Data to examine:
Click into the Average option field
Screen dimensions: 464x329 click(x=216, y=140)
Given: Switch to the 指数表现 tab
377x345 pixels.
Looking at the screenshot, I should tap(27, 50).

Work request: Your answer should contain every entry, transcribed exactly.

Response below:
Click into the Average option field
Screen dimensions: 464x329 click(x=216, y=140)
Given: Switch to the 指数表现 tab
377x345 pixels.
Looking at the screenshot, I should tap(27, 50).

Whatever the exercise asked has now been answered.